What is multicluster GitOps?

As we adopt containers and Kubernetes, we end up running and maintaining multiple Kubernetes clusters. Some are used as production, some as QA while others are used as short-lived dev environments. There are many cases where we want to package and deploy applications to these clusters. The kind of applications we want to deploy may also vary a lot. On one hand, we have third-party off-the-shelf applications like Prometheus, Grafana, Elasticsearch, Kafka, etc. which have their own Helm charts. In many cases, these applications only need to be configured to our use case, pinned to a specific version and they can be deployed. While on the other hand, we have bespoke applications that are updated & deployed multiple times a week. Even multiple times a day in some cases.

In both cases, we have the problem of installing, updating and maintaining these applications on multiple clusters. With a handful of clusters, say three to ten, a CI pipeline (like Jenkins) could be set up to deploy to each of them using a template rendering tool of your choice (Kustomize, Helm, Ship , …). This approach works at a smaller scale. What if we have around a hundred clusters with at least a dozen apps each? In this blog post, we will leverage Gitops to tackle the problem of deploying an application and keeping it updated in one cluster as well as deploying multiple applications to multiple clusters.

GitOps to the rescue

GitOps is one of the solutions to this problem. Whatever templates or configs are defined in a git repository should match the resources running in the clusters. It also involves an agent that will fetch any new commits made to the git repository and apply them to the cluster. The simplest form of an agent can be a cronjob that runs every few minutes, clones the git repository, renders the templates and applies them to a target cluster.

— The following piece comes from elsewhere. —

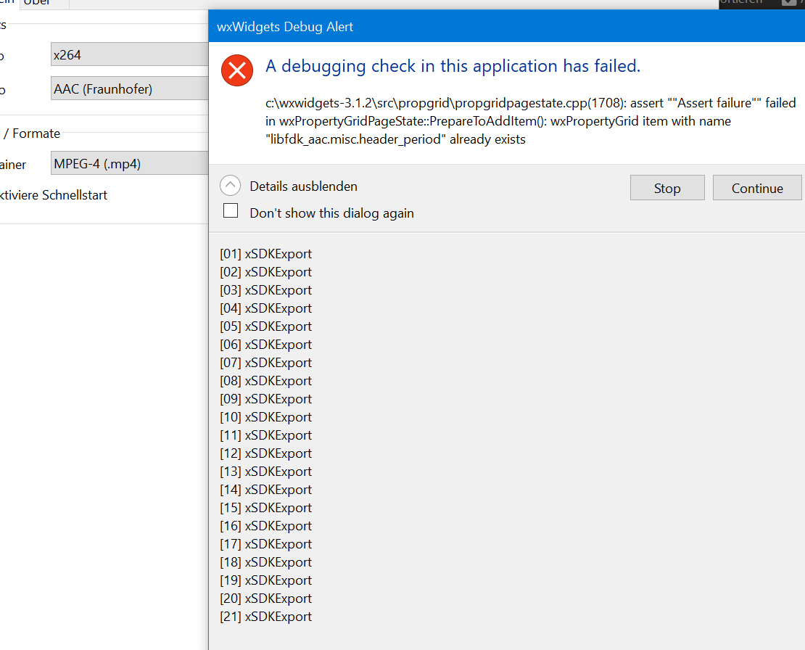Open the AAC (Fraunhofer) audio codec dropdown
Screen dimensions: 805x650
129,90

There are several advantages of adopting GitOps. Listing a few:

• Single Source of Truth: You can figure out exactly what is running in the cluster by looking at the git repository
• Auditing, Peer Reviews: Using Pull Requests for any config or application changes allows other people to review it and point out any problems. Auditing and tracking changes also becomes easier. Every change is logged in git as a commit.
• Easy Rollback: Rolling back a change becomes quite easy and trivial. All you need to do is a git revert for the commit containing the change.
• Declarative & Observable: Deployments become declarative with GitOps, i.e. you specify what you want to run and the system handles the creation and deletion of resources. The system also becomes observable. The operations team can quickly detect any configuration drift that occurs and rectify it.
• Time to deploy: The time needed to push a change to a production cluster is much shorter once you adopt GitOps.

What is ArgoCD?

ArgoCD is a declarative GitOps continuous delivery tool for Kubernetes. It periodically renders resource templates from a git repository and compares them against the current state present in the cluster. Synchronisation can be done manually through the GUI/CLI or by setting up a post-commit webhook. It may also be done automatically (every 3 min). A sync will apply the templates to the cluster. It tries to make sure that the current state of the resources in the cluster matches the templates generated by the git repository at the latest commit.

Source

ArgoCD demo

Let’s go ahead and create an ArgoCD application. To keep things simple, we’ll use a Helm chart that deploys nginx using a Deployment and a Service.

Requirements:

• Minikube
• Helm V2
• ArgoCD CLI
• A GCP project or a Kubernetes Cluster (for multi-cluster deployments)

Steps:

Setup the cluster. We’ll be using minikube to create our cluster.

# Start Minikube
minikube start --kubernetes-version="v1.15.7"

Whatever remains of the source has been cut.